◆ TASK GOAL: Repeat word for word the opening stretch of the entries, from the first line through the line containing "Boulder Europameisterschaften (475, 2106)".

RECORDS below:

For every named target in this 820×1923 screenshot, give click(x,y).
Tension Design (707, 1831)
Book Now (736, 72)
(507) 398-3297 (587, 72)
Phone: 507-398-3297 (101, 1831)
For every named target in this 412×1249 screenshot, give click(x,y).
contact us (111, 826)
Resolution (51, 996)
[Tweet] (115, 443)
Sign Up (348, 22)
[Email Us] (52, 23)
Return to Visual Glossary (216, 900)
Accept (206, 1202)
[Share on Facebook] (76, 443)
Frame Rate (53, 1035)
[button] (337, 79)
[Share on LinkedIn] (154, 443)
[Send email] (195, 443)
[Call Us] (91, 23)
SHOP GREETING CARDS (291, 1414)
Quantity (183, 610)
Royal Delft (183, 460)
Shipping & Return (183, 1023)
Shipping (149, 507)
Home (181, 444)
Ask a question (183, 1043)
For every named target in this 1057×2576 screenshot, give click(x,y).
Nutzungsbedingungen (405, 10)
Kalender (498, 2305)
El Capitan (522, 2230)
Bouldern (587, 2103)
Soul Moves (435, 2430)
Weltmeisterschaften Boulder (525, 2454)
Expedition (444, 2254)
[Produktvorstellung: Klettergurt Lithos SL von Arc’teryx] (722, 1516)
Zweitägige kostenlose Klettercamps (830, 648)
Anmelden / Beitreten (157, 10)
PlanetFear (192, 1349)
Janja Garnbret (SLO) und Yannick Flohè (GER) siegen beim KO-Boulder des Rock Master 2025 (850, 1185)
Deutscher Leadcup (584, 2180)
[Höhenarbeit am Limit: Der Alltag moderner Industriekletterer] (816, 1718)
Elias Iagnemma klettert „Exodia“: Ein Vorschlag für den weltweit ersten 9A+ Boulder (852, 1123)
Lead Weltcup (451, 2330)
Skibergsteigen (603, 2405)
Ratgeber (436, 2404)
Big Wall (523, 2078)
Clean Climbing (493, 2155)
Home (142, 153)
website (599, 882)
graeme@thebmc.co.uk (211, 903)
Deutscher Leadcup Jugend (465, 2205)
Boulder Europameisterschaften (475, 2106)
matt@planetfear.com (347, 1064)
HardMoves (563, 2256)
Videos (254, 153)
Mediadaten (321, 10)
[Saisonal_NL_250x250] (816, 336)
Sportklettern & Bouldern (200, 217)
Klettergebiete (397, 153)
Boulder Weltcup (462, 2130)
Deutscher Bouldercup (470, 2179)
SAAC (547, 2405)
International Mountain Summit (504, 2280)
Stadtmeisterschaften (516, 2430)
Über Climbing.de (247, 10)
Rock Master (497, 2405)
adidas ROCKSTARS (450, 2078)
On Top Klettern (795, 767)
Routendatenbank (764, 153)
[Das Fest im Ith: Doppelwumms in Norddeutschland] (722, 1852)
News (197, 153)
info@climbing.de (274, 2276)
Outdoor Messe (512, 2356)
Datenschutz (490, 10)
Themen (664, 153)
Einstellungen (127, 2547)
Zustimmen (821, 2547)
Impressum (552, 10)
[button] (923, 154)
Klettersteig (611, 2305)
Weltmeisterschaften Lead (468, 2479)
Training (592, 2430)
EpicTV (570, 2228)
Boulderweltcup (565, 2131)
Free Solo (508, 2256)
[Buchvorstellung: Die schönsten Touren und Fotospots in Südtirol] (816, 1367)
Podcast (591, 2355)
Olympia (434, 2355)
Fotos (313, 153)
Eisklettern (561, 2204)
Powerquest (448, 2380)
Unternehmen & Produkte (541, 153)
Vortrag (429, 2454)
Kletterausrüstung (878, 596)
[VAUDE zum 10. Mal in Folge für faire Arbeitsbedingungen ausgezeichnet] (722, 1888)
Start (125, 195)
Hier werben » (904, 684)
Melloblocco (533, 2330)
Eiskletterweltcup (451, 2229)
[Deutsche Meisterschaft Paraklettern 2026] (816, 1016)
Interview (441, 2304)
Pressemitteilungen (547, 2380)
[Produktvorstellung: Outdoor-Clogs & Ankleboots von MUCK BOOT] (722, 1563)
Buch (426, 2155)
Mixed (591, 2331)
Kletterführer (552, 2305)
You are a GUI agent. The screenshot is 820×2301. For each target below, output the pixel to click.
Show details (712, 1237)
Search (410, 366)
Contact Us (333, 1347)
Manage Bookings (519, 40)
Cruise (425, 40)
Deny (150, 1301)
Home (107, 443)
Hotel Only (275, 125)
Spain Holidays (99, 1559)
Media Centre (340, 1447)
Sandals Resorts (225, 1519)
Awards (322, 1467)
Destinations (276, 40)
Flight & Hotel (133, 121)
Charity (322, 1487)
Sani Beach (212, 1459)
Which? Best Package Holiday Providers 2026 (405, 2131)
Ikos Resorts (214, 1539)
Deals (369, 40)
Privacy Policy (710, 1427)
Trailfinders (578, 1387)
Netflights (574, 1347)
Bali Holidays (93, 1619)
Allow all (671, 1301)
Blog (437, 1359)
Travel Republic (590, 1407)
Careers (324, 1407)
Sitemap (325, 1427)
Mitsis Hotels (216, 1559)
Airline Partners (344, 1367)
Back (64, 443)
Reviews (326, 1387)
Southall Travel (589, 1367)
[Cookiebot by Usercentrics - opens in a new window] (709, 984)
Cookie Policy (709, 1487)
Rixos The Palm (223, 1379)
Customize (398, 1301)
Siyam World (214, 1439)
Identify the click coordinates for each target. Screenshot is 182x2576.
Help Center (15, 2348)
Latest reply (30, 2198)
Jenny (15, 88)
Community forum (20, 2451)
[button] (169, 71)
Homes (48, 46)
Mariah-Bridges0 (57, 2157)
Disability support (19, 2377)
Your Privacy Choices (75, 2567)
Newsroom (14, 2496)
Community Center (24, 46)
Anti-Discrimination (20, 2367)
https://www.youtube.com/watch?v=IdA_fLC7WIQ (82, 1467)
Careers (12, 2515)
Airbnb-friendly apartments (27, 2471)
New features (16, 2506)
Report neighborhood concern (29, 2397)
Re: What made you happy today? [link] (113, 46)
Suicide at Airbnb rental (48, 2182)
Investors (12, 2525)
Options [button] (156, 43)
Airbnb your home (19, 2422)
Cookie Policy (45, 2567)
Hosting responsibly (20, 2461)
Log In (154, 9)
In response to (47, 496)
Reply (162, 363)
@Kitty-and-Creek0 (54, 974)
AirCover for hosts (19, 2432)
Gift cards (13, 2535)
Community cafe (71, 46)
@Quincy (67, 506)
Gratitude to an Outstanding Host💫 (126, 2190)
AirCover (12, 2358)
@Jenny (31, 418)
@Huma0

End of RECORDS.

◆ TASK OUTPUT:
For every named target in this 820×1923 screenshot, give click(x,y).
Tension Design (707, 1831)
Book Now (736, 72)
(507) 398-3297 (587, 72)
Phone: 507-398-3297 (101, 1831)
For every named target in this 412×1249 screenshot, give click(x,y).
contact us (111, 826)
Resolution (51, 996)
[Tweet] (115, 443)
Sign Up (348, 22)
[Email Us] (52, 23)
Return to Visual Glossary (216, 900)
Accept (206, 1202)
[Share on Facebook] (76, 443)
Frame Rate (53, 1035)
[button] (337, 79)
[Share on LinkedIn] (154, 443)
[Send email] (195, 443)
[Call Us] (91, 23)
SHOP GREETING CARDS (291, 1414)
Quantity (183, 610)
Royal Delft (183, 460)
Shipping & Return (183, 1023)
Shipping (149, 507)
Home (181, 444)
Ask a question (183, 1043)
For every named target in this 1057×2576 screenshot, give click(x,y).
Nutzungsbedingungen (405, 10)
Kalender (498, 2305)
El Capitan (522, 2230)
Bouldern (587, 2103)
Soul Moves (435, 2430)
Weltmeisterschaften Boulder (525, 2454)
Expedition (444, 2254)
[Produktvorstellung: Klettergurt Lithos SL von Arc’teryx] (722, 1516)
Zweitägige kostenlose Klettercamps (830, 648)
Anmelden / Beitreten (157, 10)
PlanetFear (192, 1349)
Janja Garnbret (SLO) und Yannick Flohè (GER) siegen beim KO-Boulder des Rock Master 2025 (850, 1185)
Deutscher Leadcup (584, 2180)
[Höhenarbeit am Limit: Der Alltag moderner Industriekletterer] (816, 1718)
Elias Iagnemma klettert „Exodia“: Ein Vorschlag für den weltweit ersten 9A+ Boulder (852, 1123)
Lead Weltcup (451, 2330)
Skibergsteigen (603, 2405)
Ratgeber (436, 2404)
Big Wall (523, 2078)
Clean Climbing (493, 2155)
Home (142, 153)
website (599, 882)
graeme@thebmc.co.uk (211, 903)
Deutscher Leadcup Jugend (465, 2205)
Boulder Europameisterschaften (475, 2106)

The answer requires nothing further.